I just used git to download the codes, and tensorflow was installed from nightly build. Then I compiled tensorflow from source.
# python cifar10_multi_gpu_train.py --num_gpus=4
I tensorflow/stream_executor/dso_loader.cc:125] successfully opened CUDA library libcublas.so.8.0 locally
I tensorflow/stream_executor/dso_loader.cc:125] successfully opened CUDA library libcudnn.so.5 locally
I tensorflow/stream_executor/dso_loader.cc:125] successfully opened CUDA library libcufft.so.8.0 locally
I tensorflow/stream_executor/dso_loader.cc:125] successfully opened CUDA library libcuda.so.1 locally
I tensorflow/stream_executor/dso_loader.cc:125] successfully opened CUDA library libcurand.so.8.0 locally
Filling queue with 20000 CIFAR images before starting to train. This will take a few minutes.
WARNING:tensorflow:From /home/***/Downloads/models/tutorials/image/cifar10/cifar10_input.py:135: image_summary (from tensorflow.python.ops.logging_ops) is deprecated and will be removed after 2016-11-30.
Instructions for updating:
Please switch to tf.summary.image. Note that tf.summary.image uses the node name instead of the tag. This means that TensorFlow will automatically de-duplicate summary names based on the scope they are created in. Also, the max_images argument was renamed to max_outputs.
Traceback (most recent call last):
File "cifar10_multi_gpu_train.py", line 273, in <module>
tf.app.run()
File "/usr/local/lib/python2.7/dist-packages/tensorflow/python/platform/app.py", line 44, in run
_sys.exit(main(_sys.argv[:1] + flags_passthrough))
File "cifar10_multi_gpu_train.py", line 269, in main
train()
File "cifar10_multi_gpu_train.py", line 171, in train
loss = tower_loss(scope)
File "cifar10_multi_gpu_train.py", line 78, in tower_loss
logits = cifar10.inference(images)
File "/home/***/Downloads/models/tutorials/image/cifar10/cifar10.py", line 207, in inference
wd=0.0)
File "/home/***/Downloads/models/tutorials/image/cifar10/cifar10.py", line 137, in _variable_with_weight_decay
weight_decay = tf.mul(tf.nn.l2_loss(var), wd, name='weight_loss')
AttributeError: 'module' object has no attribute 'mul'
@drpngx It looks like cl/141623422 (Dec 9th) didn't get synced to tensorflow/models to rename tf.mul -> tf.multiply. Possibly because December 9th was also the day that https://github.com/tensorflow/models/commit/86ecc9730d751c1f72e3bfecac958166390f4125 moved cifar10 from tensorflow/tensorflow to tensorflow/models.

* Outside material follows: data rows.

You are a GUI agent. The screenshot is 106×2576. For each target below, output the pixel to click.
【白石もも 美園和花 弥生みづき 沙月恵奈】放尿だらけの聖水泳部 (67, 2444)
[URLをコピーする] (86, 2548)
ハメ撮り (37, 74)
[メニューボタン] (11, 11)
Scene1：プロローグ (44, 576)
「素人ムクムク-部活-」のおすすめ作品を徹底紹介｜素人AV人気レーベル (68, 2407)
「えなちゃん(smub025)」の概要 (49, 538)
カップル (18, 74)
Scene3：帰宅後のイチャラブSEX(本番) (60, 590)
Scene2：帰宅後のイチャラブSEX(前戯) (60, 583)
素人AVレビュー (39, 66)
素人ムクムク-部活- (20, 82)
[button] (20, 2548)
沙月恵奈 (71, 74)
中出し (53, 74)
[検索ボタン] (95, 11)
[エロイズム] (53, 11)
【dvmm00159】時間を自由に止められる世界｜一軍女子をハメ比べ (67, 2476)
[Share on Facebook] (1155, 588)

I'm also curious why tf.mul is throwing AttributeError since the old name is only supposed to be deprecated.
We don't do sync tensorflow/models. They are probably all broken by now. @aselle would know better about tf.mul. I think we actually removed mul sub etc to get a clean slate for the next release.
@weigei123 the new symbol is tf.multiply, would you mind submitting a pull request to fix this?
We don't do sync
tensorflow/models.

@drpngx Thanks for your help,it's my pleasure to submit a pull request. But, I got another error.
:P
# python cifar10_multi_gpu_train.py --num_gpus=4
I tensorflow/stream_executor/dso_loader.cc:125] successfully opened CUDA library libcublas.so.8.0 locally
I tensorflow/stream_executor/dso_loader.cc:125] successfully opened CUDA library libcudnn.so.5 locally
I tensorflow/stream_executor/dso_loader.cc:125] successfully opened CUDA library libcufft.so.8.0 locally
I tensorflow/stream_executor/dso_loader.cc:125] successfully opened CUDA library libcuda.so.1 locally
I tensorflow/stream_executor/dso_loader.cc:125] successfully opened CUDA library libcurand.so.8.0 locally
Filling queue with 20000 CIFAR images before starting to train. This will take a few minutes.

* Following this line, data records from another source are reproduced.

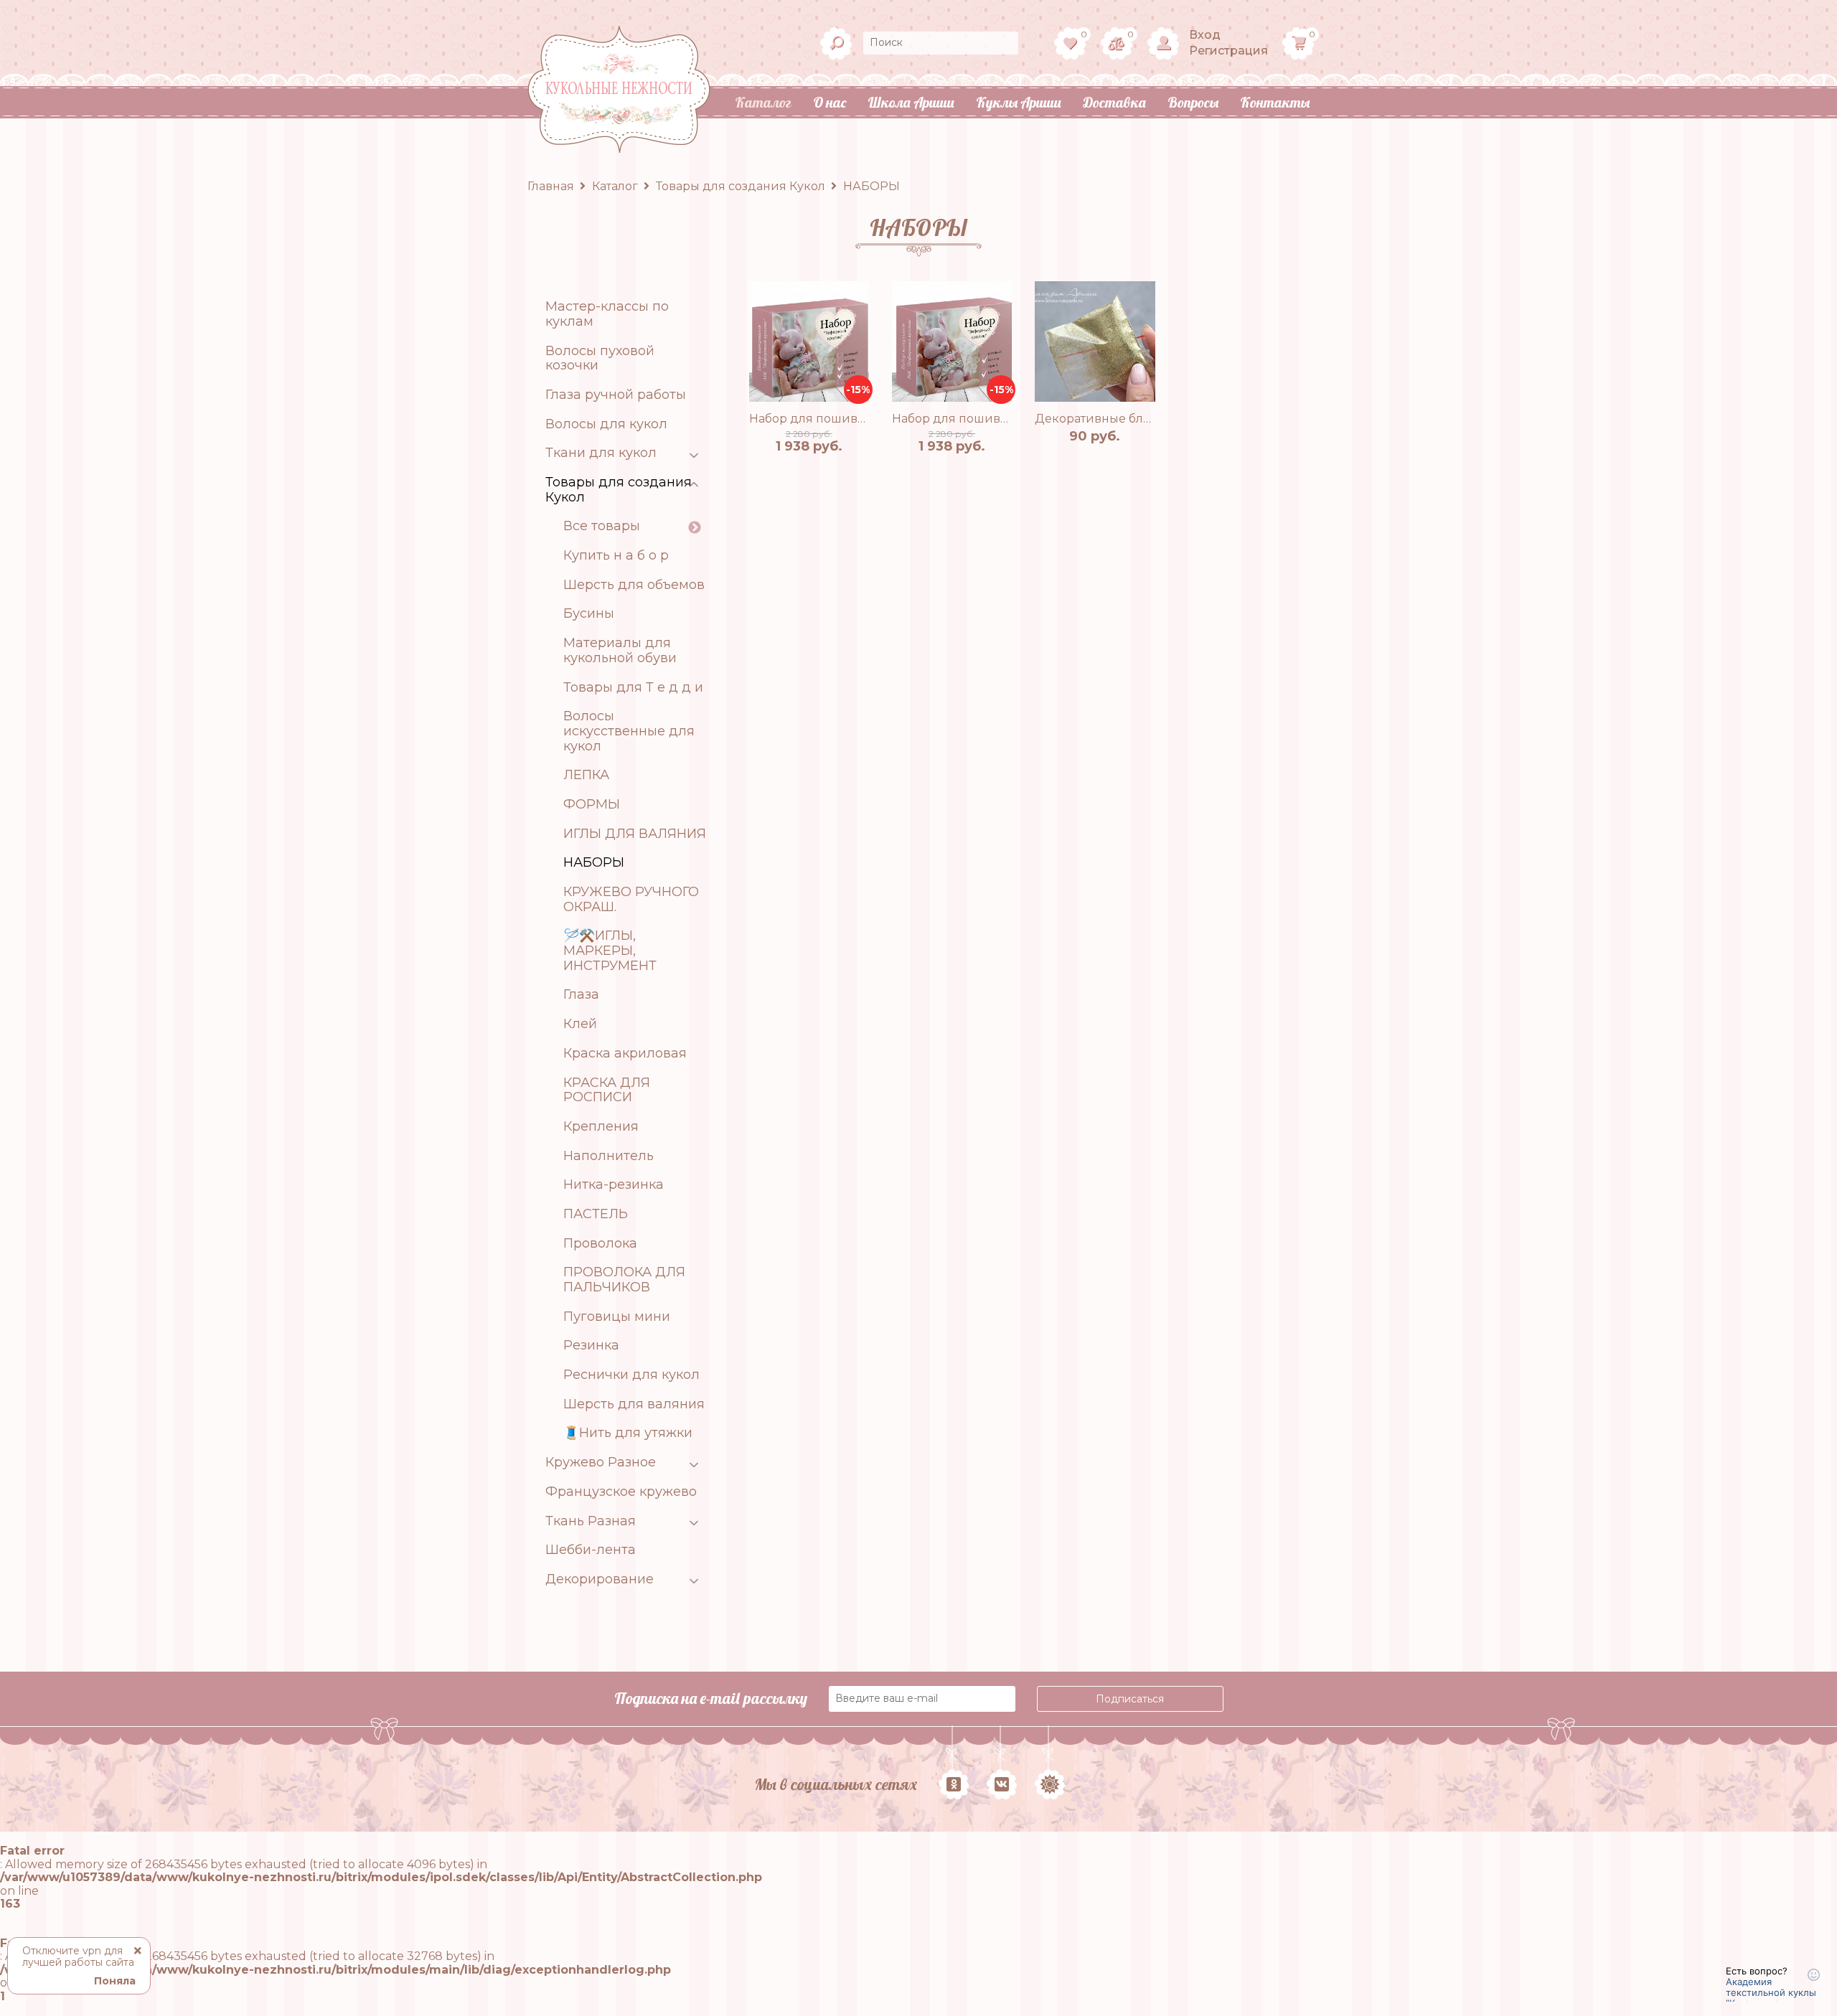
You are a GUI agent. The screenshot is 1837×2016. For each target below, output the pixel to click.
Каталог (763, 102)
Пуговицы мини (616, 1316)
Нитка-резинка (613, 1184)
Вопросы (1192, 102)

WARNING:tensorflow:From /home/***/Downloads/models/tutorials/image/cifar10/cifar10_input.py:135: image_summary (from tensorflow.python.ops.logging_ops) is deprecated and will be removed after 2016-11-30.
Instructions for updating:
Please switch to tf.summary.image. Note that tf.summary.image uses the node name instead of the tag. This means that TensorFlow will automatically de-duplicate summary names based on the scope they are created in. Also, the max_images argument was renamed to max_outputs.

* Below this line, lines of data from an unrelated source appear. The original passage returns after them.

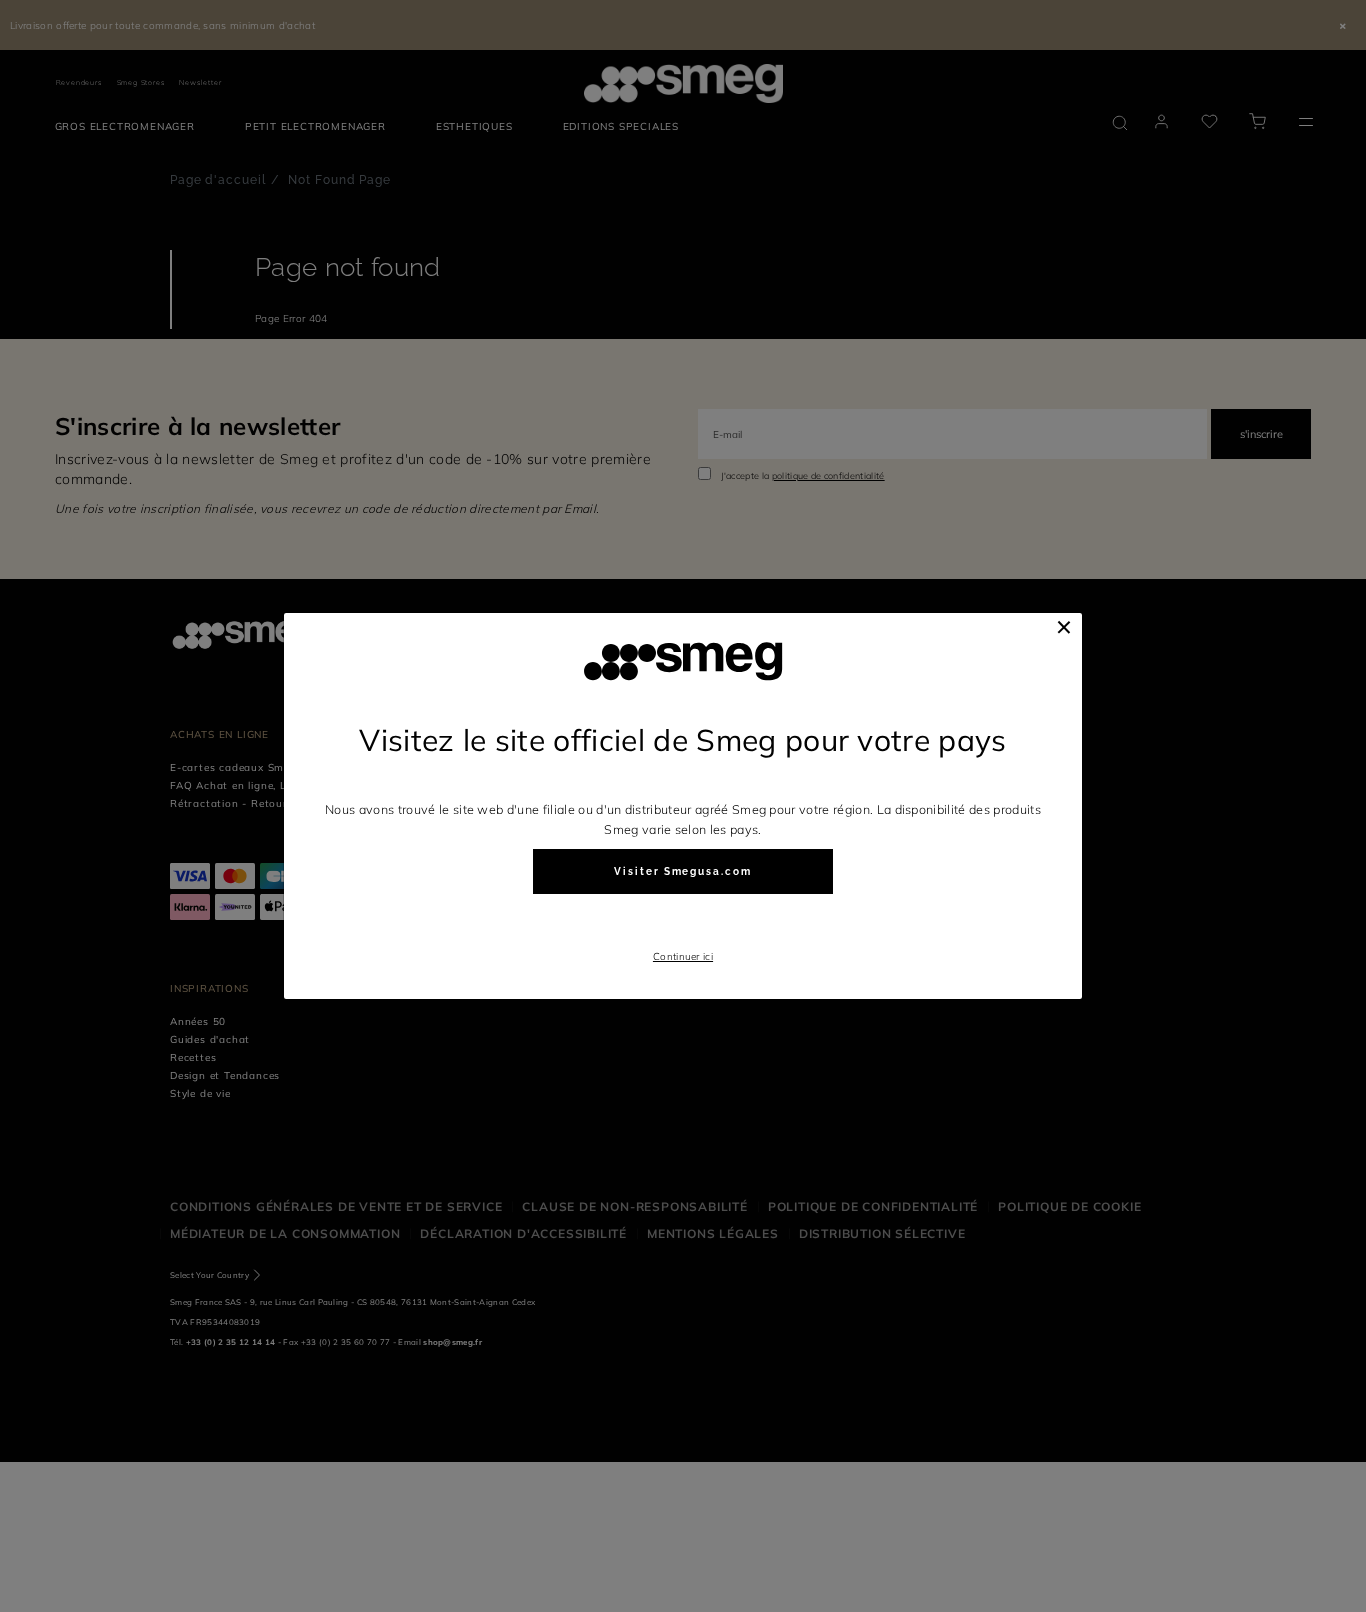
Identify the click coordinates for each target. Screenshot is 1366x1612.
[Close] (1064, 627)
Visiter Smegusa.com (682, 871)
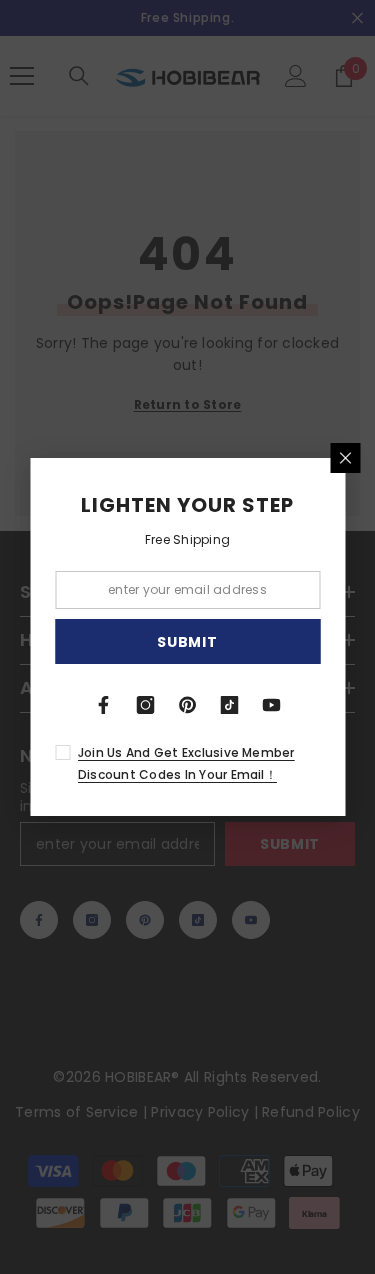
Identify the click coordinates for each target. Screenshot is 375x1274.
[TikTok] (230, 705)
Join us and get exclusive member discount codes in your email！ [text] (186, 763)
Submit (187, 642)
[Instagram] (146, 705)
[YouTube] (272, 705)
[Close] (345, 458)
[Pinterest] (188, 705)
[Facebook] (104, 705)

Filling queue with 20000 CIFAR images before starting to train. This will take a few minutes.
WARNING:tensorflow:From /home/***/Downloads/models/tutorials/image/cifar10/cifar10_input.py:135: image_summary (from tensorflow.python.ops.logging_ops) is deprecated and will be removed after 2016-11-30.
Instructions for updating:
Please switch to tf.summary.image. Note that tf.summary.image uses the node name instead of the tag. This means that TensorFlow will automatically de-duplicate summary names based on the scope they are created in. Also, the max_images argument was renamed to max_outputs.
Filling queue with 20000 CIFAR images before starting to train. This will take a few minutes.
WARNING:tensorflow:From /home/***/Downloads/models/tutorials/image/cifar10/cifar10_input.py:135: image_summary (from tensorflow.python.ops.logging_ops) is deprecated and will be removed after 2016-11-30.
Instructions for updating:
Please switch to tf.summary.image. Note that tf.summary.image uses the node name instead of the tag. This means that TensorFlow will automatically de-duplicate summary names based on the scope they are created in. Also, the max_images argument was renamed to max_outputs.
Filling queue with 20000 CIFAR images before starting to train. This will take a few minutes.
WARNING:tensorflow:From /home/***/Downloads/models/tutorials/image/cifar10/cifar10_input.py:135: image_summary (from tensorflow.python.ops.logging_ops) is deprecated and will be removed after 2016-11-30.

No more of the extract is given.